About this exercise: Your answer is the lines below, exactly, from the one that contains "This screenshot has width=361, height=133." through the one that contains "Task: Select ポータル管理 menu item", both included.

Collected data entries:
○ ○ ○ ○ ○ ○ ○

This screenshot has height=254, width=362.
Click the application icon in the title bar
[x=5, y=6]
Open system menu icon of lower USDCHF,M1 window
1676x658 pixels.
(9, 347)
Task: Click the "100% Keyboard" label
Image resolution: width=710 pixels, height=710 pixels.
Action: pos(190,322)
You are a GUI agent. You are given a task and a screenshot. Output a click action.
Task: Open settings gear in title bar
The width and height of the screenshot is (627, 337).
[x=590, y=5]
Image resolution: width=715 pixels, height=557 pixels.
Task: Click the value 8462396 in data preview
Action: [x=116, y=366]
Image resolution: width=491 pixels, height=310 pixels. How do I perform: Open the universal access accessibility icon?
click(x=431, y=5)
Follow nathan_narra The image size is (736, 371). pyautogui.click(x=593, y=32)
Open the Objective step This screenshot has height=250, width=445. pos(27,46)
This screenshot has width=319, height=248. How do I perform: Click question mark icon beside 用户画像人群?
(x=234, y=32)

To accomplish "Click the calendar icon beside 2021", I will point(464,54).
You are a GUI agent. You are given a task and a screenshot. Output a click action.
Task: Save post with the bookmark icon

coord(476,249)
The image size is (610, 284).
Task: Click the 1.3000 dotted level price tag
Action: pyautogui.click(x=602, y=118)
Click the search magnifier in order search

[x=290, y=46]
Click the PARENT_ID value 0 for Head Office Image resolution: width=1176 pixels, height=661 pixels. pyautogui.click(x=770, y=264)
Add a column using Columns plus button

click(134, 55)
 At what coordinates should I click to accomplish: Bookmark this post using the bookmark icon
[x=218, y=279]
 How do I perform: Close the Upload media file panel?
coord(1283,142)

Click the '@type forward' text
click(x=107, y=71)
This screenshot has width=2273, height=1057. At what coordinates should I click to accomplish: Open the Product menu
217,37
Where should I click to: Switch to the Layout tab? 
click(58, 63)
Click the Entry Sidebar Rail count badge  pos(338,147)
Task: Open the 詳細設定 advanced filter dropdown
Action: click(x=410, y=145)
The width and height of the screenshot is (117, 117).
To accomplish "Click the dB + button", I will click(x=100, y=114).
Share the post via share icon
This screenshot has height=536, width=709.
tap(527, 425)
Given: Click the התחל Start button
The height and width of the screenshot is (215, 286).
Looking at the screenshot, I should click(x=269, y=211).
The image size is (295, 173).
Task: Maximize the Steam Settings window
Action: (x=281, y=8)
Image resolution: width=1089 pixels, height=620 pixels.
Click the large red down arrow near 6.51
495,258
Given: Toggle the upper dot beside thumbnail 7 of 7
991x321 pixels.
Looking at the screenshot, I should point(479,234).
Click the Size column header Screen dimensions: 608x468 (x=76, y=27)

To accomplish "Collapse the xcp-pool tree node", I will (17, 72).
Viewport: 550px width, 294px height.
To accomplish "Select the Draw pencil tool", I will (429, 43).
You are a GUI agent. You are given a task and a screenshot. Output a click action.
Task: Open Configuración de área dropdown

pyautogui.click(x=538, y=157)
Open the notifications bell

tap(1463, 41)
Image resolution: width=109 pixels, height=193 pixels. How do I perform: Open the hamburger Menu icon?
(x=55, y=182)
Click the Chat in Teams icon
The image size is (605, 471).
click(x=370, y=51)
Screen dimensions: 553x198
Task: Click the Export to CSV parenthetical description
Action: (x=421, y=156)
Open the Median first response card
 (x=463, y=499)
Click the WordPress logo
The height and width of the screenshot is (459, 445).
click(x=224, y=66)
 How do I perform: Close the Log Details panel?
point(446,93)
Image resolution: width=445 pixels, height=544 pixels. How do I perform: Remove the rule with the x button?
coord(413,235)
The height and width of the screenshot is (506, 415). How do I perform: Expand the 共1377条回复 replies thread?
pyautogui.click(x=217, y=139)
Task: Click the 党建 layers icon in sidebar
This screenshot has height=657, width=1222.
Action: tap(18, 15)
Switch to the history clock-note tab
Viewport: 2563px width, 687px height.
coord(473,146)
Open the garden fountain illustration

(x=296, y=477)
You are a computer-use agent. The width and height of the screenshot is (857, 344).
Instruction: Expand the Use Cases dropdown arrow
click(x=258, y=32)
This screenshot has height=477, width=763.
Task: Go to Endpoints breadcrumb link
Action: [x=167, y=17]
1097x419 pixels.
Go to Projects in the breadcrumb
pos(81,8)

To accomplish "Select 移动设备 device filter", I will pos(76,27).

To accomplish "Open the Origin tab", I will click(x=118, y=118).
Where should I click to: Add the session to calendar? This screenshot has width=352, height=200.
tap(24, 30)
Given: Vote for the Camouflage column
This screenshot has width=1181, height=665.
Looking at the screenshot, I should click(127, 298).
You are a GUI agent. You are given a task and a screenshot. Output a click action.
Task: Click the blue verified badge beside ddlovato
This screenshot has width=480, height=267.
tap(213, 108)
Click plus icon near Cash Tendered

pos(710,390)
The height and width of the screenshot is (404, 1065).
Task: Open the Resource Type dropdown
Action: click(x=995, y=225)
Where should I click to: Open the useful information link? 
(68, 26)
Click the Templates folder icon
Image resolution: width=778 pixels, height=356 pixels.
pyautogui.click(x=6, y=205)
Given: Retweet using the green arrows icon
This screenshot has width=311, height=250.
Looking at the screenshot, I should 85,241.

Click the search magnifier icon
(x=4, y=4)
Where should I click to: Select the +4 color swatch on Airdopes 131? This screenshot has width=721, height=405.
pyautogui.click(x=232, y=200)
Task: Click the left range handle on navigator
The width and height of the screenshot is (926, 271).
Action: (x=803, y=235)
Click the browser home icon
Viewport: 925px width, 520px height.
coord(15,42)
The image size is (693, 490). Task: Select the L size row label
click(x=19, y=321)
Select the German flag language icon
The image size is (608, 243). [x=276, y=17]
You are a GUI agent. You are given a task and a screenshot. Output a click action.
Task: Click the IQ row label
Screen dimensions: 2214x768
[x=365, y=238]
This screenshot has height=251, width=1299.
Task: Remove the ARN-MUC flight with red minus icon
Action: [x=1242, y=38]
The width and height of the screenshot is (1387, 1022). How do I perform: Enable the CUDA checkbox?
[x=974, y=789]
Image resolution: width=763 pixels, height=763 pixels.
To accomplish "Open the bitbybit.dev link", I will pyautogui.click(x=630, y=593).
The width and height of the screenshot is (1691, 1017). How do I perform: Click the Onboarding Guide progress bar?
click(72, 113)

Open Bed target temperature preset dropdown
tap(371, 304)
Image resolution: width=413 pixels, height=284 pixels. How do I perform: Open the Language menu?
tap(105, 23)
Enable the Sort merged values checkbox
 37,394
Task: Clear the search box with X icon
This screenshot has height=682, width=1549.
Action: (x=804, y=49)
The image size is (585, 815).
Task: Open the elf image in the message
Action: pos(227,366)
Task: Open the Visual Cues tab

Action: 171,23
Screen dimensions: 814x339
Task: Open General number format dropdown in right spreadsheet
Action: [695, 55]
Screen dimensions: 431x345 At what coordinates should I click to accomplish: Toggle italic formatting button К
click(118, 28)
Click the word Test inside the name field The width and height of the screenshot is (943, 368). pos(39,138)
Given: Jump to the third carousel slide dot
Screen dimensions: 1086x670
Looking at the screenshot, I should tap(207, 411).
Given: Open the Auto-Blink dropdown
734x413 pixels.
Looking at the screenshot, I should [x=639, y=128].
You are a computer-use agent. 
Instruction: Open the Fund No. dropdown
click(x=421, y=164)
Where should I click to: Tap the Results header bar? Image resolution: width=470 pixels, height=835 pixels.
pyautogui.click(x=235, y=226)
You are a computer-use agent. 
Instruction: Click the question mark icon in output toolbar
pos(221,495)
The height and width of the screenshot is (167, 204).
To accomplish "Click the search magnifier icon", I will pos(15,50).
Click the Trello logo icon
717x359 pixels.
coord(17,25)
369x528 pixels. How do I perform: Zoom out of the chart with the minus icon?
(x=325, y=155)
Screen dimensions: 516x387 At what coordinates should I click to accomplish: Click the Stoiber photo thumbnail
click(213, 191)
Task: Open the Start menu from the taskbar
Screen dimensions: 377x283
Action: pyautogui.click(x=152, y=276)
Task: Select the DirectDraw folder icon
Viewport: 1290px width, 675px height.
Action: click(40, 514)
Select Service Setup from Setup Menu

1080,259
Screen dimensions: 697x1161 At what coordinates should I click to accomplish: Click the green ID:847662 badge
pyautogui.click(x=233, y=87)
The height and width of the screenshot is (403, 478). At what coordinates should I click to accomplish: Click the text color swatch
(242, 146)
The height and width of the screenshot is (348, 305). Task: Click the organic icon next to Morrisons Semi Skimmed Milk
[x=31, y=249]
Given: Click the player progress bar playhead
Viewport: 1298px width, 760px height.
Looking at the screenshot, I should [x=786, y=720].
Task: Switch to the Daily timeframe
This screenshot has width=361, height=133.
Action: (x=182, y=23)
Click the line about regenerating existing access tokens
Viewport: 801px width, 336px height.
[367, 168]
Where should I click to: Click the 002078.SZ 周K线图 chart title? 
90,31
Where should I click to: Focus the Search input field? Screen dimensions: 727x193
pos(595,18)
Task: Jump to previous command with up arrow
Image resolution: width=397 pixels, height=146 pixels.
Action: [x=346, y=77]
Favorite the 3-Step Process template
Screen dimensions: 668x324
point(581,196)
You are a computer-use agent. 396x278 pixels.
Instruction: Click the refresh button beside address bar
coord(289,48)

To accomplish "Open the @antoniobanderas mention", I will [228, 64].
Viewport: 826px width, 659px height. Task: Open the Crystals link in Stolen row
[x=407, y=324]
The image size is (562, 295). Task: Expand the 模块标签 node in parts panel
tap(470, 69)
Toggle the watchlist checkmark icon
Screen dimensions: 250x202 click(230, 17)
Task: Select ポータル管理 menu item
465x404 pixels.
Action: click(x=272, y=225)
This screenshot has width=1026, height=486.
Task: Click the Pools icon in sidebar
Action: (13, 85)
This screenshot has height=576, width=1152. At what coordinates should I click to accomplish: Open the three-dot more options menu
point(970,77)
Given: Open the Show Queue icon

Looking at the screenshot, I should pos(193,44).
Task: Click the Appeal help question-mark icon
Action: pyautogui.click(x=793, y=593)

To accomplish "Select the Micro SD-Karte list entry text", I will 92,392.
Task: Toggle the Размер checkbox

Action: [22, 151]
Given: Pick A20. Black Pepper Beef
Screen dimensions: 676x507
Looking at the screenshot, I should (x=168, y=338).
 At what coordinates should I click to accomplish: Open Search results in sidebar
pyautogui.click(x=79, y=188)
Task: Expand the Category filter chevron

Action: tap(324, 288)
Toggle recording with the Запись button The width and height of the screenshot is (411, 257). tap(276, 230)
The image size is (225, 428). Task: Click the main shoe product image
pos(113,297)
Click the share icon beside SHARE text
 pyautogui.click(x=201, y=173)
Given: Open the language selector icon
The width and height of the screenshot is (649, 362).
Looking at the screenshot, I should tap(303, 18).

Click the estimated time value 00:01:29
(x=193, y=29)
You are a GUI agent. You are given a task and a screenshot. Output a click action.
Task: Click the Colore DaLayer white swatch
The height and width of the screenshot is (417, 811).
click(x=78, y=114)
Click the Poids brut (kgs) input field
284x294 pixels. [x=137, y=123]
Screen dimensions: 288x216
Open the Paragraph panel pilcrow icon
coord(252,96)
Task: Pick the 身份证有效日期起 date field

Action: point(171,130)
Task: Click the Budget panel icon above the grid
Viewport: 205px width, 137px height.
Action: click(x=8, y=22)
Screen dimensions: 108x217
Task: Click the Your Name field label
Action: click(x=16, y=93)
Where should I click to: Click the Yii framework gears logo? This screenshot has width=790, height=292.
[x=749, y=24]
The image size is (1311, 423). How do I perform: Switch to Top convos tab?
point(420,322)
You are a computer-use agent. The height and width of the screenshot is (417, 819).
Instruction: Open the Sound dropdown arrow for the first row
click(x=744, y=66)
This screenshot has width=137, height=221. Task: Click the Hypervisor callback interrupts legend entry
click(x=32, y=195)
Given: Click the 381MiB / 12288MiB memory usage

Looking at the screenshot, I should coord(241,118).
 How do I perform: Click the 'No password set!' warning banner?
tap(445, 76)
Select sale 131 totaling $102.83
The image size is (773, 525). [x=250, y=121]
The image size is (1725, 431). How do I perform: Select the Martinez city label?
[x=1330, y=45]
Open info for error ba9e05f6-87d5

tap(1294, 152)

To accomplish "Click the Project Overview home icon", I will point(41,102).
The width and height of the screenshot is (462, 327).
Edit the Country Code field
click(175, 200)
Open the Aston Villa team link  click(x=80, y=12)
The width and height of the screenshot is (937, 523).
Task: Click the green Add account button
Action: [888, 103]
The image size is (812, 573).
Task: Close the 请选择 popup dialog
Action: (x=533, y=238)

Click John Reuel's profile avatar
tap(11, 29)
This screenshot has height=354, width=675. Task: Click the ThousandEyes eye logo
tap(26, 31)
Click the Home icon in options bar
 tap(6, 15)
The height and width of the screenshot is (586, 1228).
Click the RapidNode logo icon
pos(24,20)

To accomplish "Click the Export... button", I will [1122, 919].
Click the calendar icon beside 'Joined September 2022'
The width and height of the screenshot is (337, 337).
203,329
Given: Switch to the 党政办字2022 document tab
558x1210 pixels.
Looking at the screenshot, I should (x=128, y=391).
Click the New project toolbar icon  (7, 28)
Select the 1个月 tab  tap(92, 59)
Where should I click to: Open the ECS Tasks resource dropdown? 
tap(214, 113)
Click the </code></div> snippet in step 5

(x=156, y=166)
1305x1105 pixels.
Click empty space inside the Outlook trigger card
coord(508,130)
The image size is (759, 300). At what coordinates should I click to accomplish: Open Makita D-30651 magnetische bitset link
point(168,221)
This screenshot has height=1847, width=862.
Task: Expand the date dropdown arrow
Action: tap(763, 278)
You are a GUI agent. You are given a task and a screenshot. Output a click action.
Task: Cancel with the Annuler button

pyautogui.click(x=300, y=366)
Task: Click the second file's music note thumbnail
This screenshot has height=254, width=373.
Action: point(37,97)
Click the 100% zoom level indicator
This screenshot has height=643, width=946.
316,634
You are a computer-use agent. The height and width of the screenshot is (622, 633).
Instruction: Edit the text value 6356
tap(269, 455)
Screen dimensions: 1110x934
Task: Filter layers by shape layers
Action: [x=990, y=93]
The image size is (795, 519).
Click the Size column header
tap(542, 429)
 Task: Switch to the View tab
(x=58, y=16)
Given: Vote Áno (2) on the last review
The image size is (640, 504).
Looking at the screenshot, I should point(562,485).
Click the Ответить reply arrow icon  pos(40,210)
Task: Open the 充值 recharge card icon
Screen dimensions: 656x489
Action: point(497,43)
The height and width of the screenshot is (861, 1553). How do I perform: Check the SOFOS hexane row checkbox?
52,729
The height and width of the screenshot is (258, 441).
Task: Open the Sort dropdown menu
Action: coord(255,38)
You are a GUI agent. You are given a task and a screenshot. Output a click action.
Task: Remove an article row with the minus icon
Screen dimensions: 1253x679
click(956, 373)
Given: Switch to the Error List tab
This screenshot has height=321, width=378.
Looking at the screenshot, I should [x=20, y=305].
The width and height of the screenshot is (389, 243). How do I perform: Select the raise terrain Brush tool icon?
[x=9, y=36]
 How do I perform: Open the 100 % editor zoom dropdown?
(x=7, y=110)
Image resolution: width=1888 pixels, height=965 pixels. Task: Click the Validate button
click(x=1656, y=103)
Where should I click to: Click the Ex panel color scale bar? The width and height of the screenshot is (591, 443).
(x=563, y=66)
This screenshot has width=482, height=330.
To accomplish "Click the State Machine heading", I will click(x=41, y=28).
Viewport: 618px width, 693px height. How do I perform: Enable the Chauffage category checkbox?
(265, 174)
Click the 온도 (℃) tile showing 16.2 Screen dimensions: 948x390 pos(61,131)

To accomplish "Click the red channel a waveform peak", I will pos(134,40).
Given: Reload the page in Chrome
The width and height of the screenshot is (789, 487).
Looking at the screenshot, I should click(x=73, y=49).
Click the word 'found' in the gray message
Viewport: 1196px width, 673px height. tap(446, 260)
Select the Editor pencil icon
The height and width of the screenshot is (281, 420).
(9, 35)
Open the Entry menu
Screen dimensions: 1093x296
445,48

○ ○ ○ ○ ○ ○ ○

Task output:
This screenshot has width=361, height=133.
Action: (x=182, y=23)
Click the line about regenerating existing access tokens
Viewport: 801px width, 336px height.
[367, 168]
Where should I click to: Click the 002078.SZ 周K线图 chart title? 
90,31
Where should I click to: Focus the Search input field? Screen dimensions: 727x193
pos(595,18)
Task: Jump to previous command with up arrow
Image resolution: width=397 pixels, height=146 pixels.
Action: [x=346, y=77]
Favorite the 3-Step Process template
Screen dimensions: 668x324
point(581,196)
You are a computer-use agent. 396x278 pixels.
Instruction: Click the refresh button beside address bar
coord(289,48)

To accomplish "Open the @antoniobanderas mention", I will [228, 64].
Viewport: 826px width, 659px height. Task: Open the Crystals link in Stolen row
[x=407, y=324]
The image size is (562, 295). Task: Expand the 模块标签 node in parts panel
tap(470, 69)
Toggle the watchlist checkmark icon
Screen dimensions: 250x202 click(230, 17)
Task: Select ポータル管理 menu item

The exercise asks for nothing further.